All necessary packages have been imported!


### Step 9: Import the file!

In [14]:
survey = Table().read_table("Data/SPRING 2023 - LABOR RAP SURVEY.csv")
survey

Timestamp,At what college or university are you currently enrolled?,Are you a transfer student at a 4-year college?,How long have you been at your current college/university?,Where do you work?,"Altogether, how many paid work experiences have you held during your undergraduate career so far?",How long have you been employed at your current main paid work?,What is your status at your main paid work?,Time spent doing paid work and studies-related work: [How much time do you devote to your education per week?],Time spent doing paid work and studies-related work: [How much time do you devote to paid work per week?],How many types of paid work do you currently do?,Which industry do you work the most hours for?
2023/02/20 3:17:01 PM PST,Public 4-year university (UC),No,2-4 years,On campus,2-3,1-6 months,Employee,25-30 hours,10-15 hours,2,University/On-Campus;Retail
2023/02/21 8:24:50 PM PST,Public 4-year university (UC),Yes,Less than a year,Off campus,1,Less than 1 month,Informal / off the record / under the table,10-15 hours,0-5 hours,1,Construction
2023/02/21 10:01:35 PM PST,Private 4-year university,No,4-6 years,On campus,4-5,1-6 months,Employee,15-20 hours,10-15 hours,1,University/On-Campus
2023/02/22 7:15:23 AM PST,Public 2-year college or community college,No,Less than a year,Off campus,1,6 months-1 year,Self-employed / Independent contractor,30-35 hours,15-20 hours,1,Childcare
2023/02/22 11:49:06 AM PST,Private 4-year university,Yes,1-2 years,Both,2-3,1-3 years,Employee,40+ hours,10-15 hours,2,University/On-Campus;Fast food
2023/02/25 4:36:42 PM PST,Public 4-year university (CSU),No,2-4 years,On campus,2-3,1-6 months,Informal / off the record / under the table,30-35 hours,0-5 hours,1,University/On-Campus
2023/02/26 9:18:07 PM PST,Public 4-year university (UC),Yes,Less than a year,Off campus,1,6 months-1 year,Employee,25-30 hours,10-15 hours,1,Restaurant


If the above cell errors, something was wrong in your work in the prior steps. *Be sure that the file is called `SPRING 2023 - LABOR RAP SURVEY.csv` and that the file exists inside of the `Data` folder.*

If you can see the table, proceed.

- [Exercise set]:
1) According to the notebook step on importing the survey file, which folder must the file be in?
2) Quote the lines of the listing, beginning with the line containing "carp [712, 61]" and continuing through the line containing "Logan is located at coordinates (442, 323).".

- [Data to process]:
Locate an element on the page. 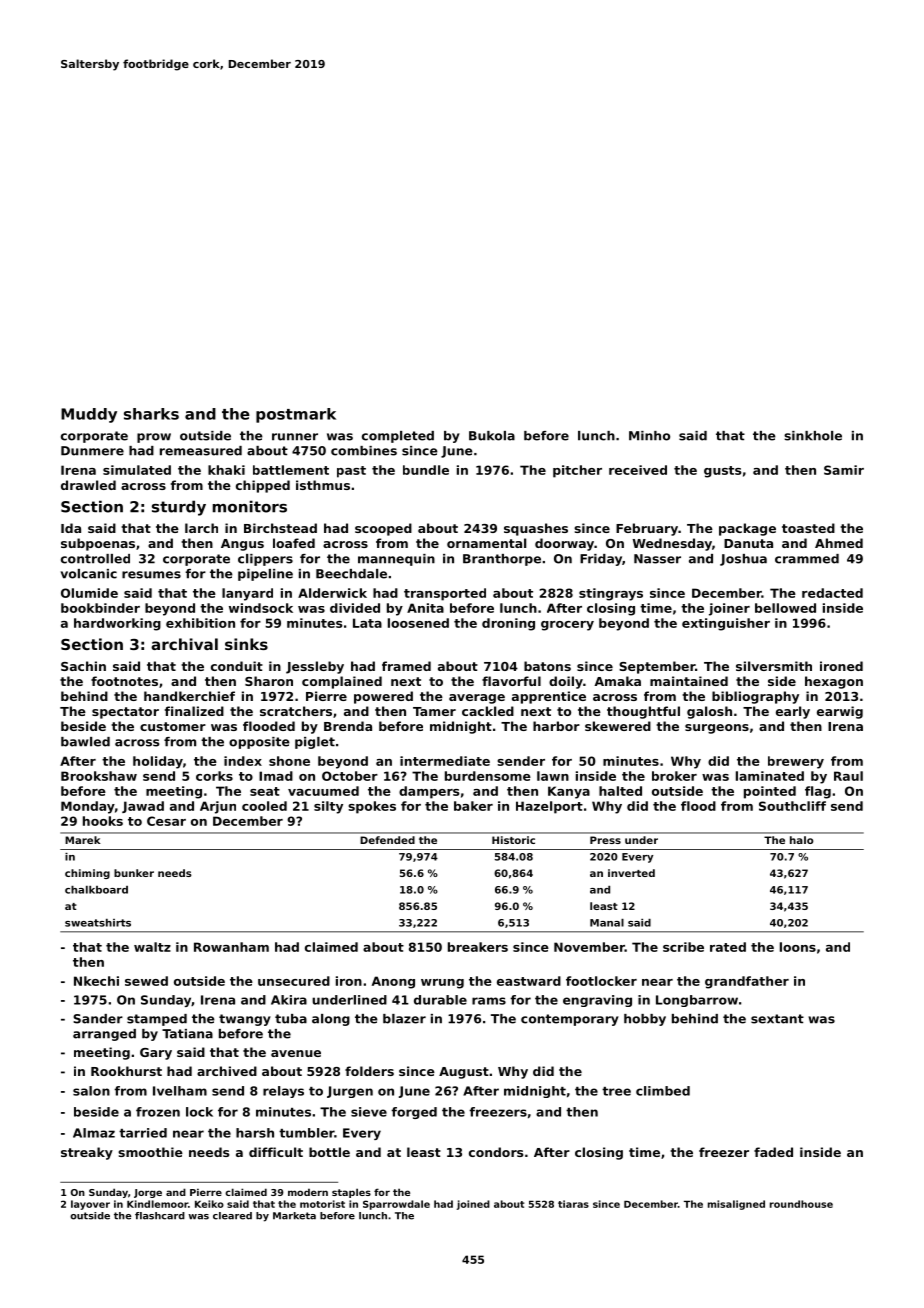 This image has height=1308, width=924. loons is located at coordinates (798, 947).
...
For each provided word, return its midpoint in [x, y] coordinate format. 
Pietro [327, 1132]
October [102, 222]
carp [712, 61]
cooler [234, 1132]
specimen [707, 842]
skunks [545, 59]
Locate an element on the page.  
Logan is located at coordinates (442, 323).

- [Task-by-task outputs]:
1) The `Data` folder.

2)
carp [712, 61]
cooler [234, 1132]
specimen [707, 842]
skunks [545, 59]
Locate an element on the page.  
Logan is located at coordinates (442, 323).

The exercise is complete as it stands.